KALAMAANTHANA, Depok – Otoritas Jasa Keuangan (OJK) menuntaskan penyidikan kasus tindak pidana perbankan di PT Bank Perkreditan Rakyat (BPR) Panca Dana, Depok, Jawa Barat. Dalam perkara ini, tiga orang ditetapkan sebagai tersangka dan berkasnya telah dinyatakan lengkap atau P.21.
Ketiga tersangka masing-masing berinisial AK, mantan Direktur Utama BPR Panca Dana, MM selaku Customer Service, serta VAS Kepala Bagian Operasional. Pada Senin (23/2/2026), penyidik OJK menyerahkan para tersangka beserta barang bukti kepada Jaksa Penuntut Umum di Kejaksaan Negeri Depok.
Penyidikan merupakan hasil pengawasan berjenjang yang dilakukan OJK, mulai dari pemeriksaan rutin hingga proses penyidikan, sebagai bagian dari komitmen penegakan hukum di sektor jasa keuangan.
Dari hasil penyidikan, terungkap dua modus utama. Pada periode Oktober 2018 hingga Mei 2024, para tersangka diduga mencairkan 96 bilyet deposito milik 35 deposan tanpa sepengetahuan pemilik, dengan total dana mencapai Rp14,02 miliar. Dana tersebut diduga digunakan untuk kepentingan pribadi, pembayaran bunga deposito, serta menutup penyalahgunaan dana sebelumnya.
Modus kedua terjadi pada periode Mei 2020 hingga Mei 2024, di mana AK diduga menginisiasi pemberian 660 kredit fiktif kepada 646 debitur, dengan nilai baki debet mencapai Rp32,43 miliar. Kredit tersebut tidak sesuai ketentuan perbankan dan sebagian besar dana kembali digunakan untuk kepentingan pribadi.

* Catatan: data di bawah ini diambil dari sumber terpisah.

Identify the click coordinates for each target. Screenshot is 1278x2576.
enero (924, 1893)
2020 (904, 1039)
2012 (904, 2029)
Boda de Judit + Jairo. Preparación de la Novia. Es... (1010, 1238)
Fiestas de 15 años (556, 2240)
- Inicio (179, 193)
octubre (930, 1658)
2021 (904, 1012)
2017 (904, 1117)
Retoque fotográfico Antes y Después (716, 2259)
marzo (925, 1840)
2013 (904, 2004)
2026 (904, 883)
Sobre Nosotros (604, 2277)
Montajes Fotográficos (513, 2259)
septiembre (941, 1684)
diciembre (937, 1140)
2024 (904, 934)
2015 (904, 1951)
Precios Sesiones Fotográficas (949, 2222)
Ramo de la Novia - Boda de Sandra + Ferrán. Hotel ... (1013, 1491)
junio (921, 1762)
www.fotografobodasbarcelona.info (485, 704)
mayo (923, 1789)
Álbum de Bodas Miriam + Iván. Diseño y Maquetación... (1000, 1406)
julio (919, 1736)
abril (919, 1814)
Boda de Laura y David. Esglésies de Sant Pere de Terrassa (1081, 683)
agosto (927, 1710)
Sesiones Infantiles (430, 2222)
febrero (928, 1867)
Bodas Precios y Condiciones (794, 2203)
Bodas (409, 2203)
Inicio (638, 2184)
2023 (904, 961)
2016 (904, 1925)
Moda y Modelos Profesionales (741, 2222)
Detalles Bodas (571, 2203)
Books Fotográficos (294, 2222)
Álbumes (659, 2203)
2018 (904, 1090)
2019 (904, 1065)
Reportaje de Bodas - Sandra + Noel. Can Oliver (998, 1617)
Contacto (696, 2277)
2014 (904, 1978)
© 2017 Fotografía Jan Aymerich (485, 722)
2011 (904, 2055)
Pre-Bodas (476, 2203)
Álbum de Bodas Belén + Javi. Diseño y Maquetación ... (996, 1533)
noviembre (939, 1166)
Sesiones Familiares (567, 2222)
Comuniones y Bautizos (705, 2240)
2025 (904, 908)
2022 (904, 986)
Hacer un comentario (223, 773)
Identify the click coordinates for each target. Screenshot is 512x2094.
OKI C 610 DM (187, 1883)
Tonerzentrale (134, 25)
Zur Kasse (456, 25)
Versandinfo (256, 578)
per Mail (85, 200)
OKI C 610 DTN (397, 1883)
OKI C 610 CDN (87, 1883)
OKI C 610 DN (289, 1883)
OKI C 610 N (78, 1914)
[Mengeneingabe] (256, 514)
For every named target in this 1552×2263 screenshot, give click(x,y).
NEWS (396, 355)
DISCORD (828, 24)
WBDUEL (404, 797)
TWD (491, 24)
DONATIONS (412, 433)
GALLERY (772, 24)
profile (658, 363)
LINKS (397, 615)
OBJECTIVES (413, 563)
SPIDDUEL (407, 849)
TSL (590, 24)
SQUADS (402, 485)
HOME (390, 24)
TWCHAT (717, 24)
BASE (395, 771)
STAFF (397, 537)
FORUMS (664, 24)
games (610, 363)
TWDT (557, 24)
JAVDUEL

Atas perbuatannya, para tersangka dijerat Pasal 49 ayat (1) huruf a dan/atau c Undang-Undang Nomor 4 Tahun 2023 tentang Pengembangan dan Penguatan Sektor Keuangan, juncto KUHP, dengan ancaman hukuman maksimal 15 tahun penjara dan denda hingga Rp5 miliar.
Dalam perkara ini, OJK menyita sejumlah barang bukti berupa tanah dan bangunan di kawasan Sawangan, satu unit mobil, perhiasan, serta aset lainnya. OJK menegaskan penindakan ini hanya menyasar oknum pengurus dan pegawai, serta tidak mengganggu operasional BPR Panca Dana.
OJK juga memastikan koordinasi dengan aparat penegak hukum akan terus diperkuat guna menjaga integritas industri perbankan dan melindungi kepercayaan masyarakat terhadap sektor jasa keuangan. (Mit).